═════ Data section
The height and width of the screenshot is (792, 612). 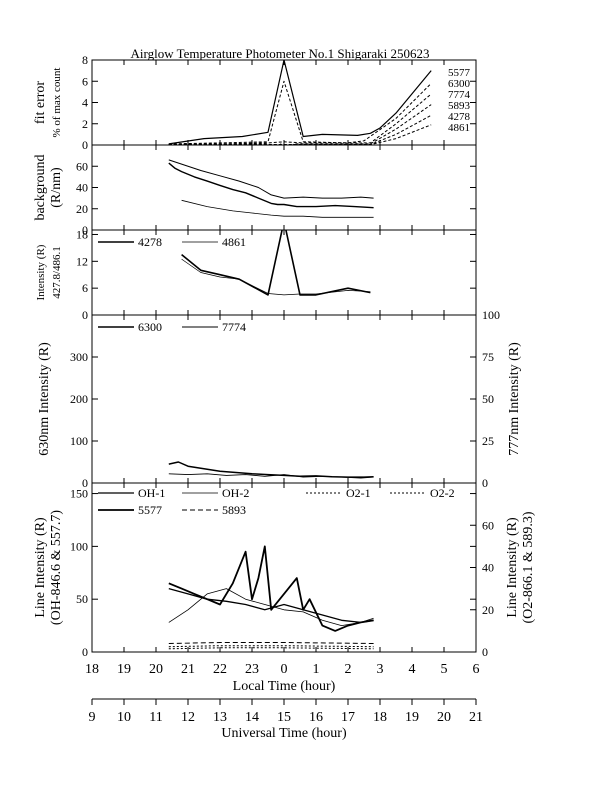 What do you see at coordinates (488, 610) in the screenshot?
I see `y2-tick-label: 20` at bounding box center [488, 610].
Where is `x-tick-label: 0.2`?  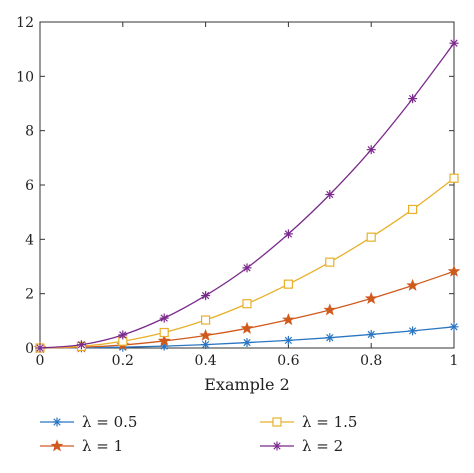
x-tick-label: 0.2 is located at coordinates (123, 361).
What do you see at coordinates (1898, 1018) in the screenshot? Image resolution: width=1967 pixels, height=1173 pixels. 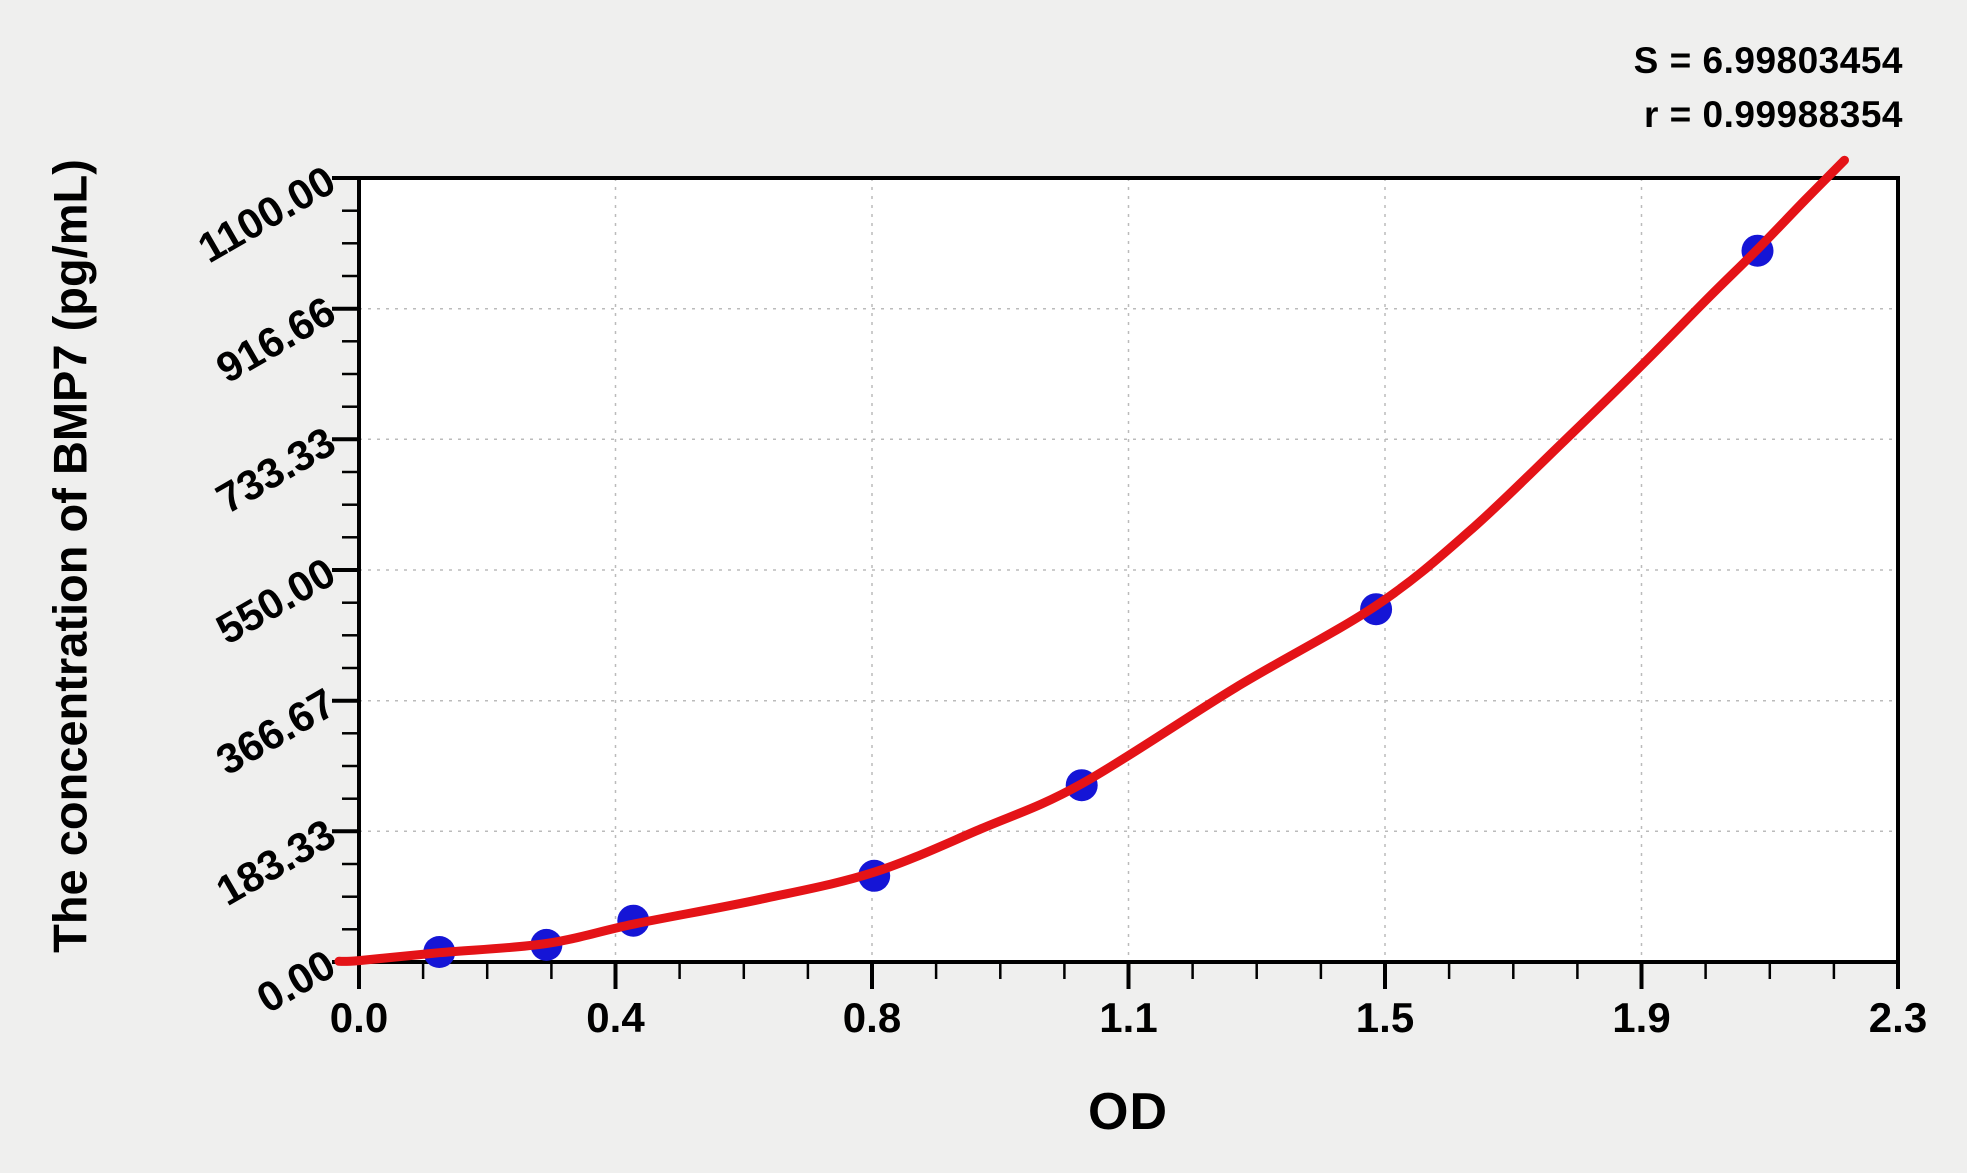 I see `x-tick-label: 2.3` at bounding box center [1898, 1018].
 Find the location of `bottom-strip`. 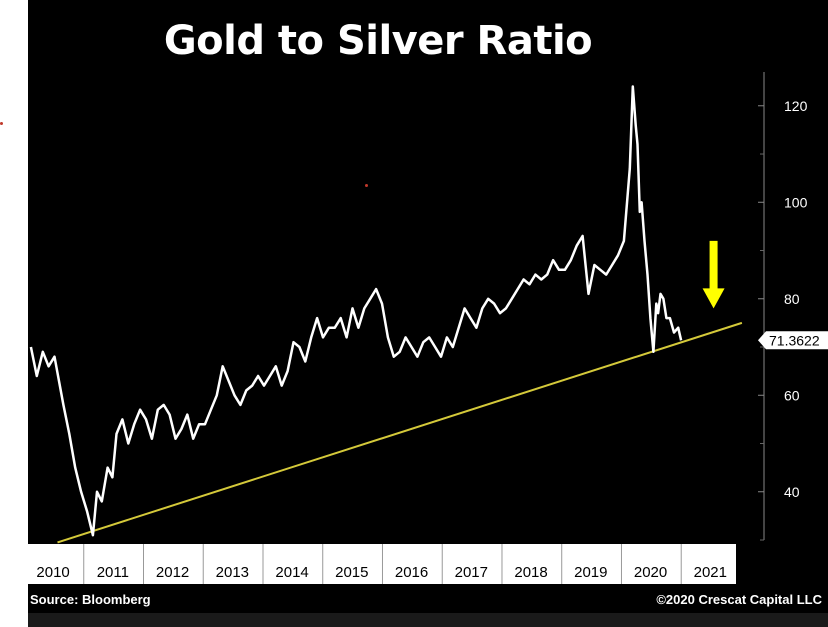

bottom-strip is located at coordinates (428, 620).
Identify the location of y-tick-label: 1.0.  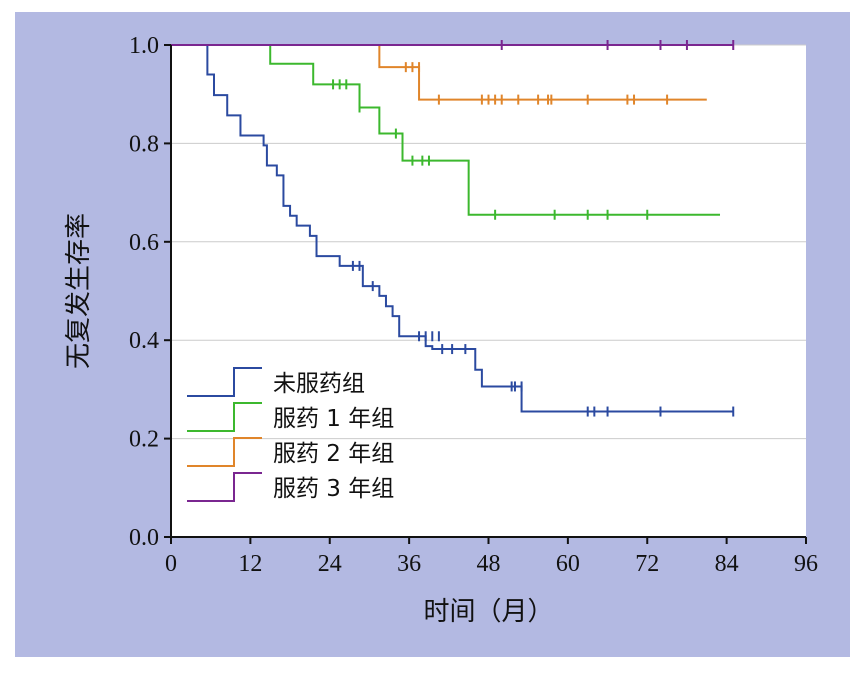
(144, 46).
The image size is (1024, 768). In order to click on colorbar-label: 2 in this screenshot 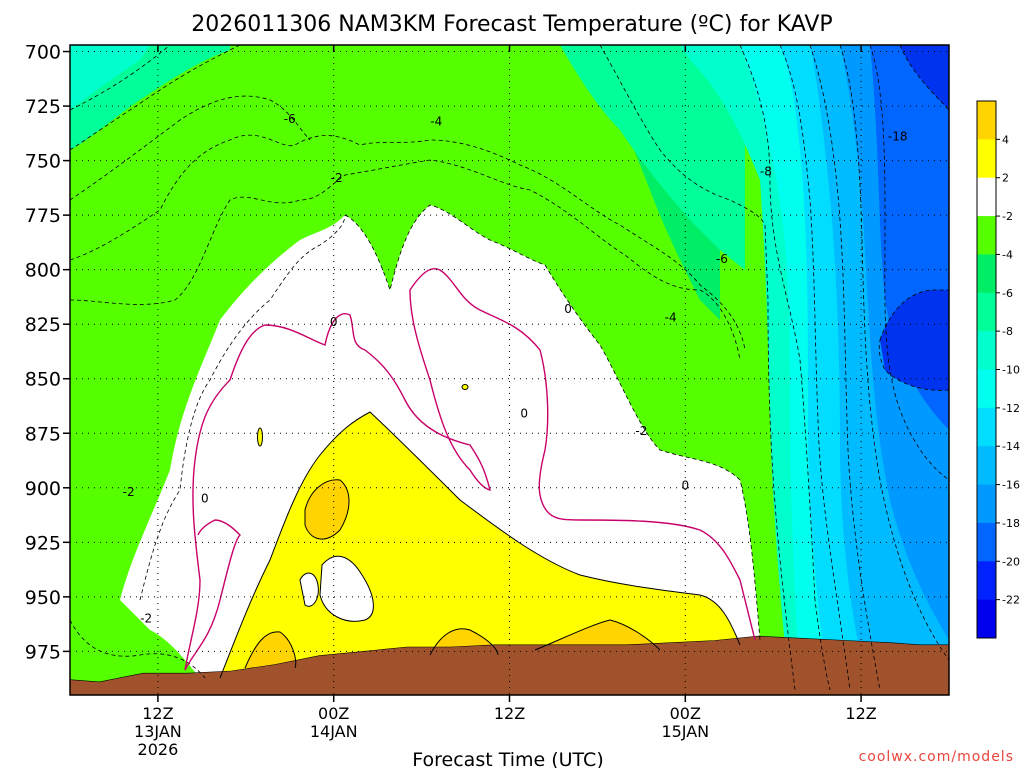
══════════
**Task directions**
Present the data as a Markdown table with the columns "No." and "Line". Begin at the line containing "Identify the location of y-tick-label: 1.0.", run through the end of the data, skip blank lines, and leave the pictures out.

**Your solution**
| No. | Line |
|---|---|
| 1 | Identify the location of y-tick-label: 1.0.   |
| 2 | (144, 46). |
| 3 | The image size is (1024, 768). In order to click on colorbar-label: 2 in this screenshot  |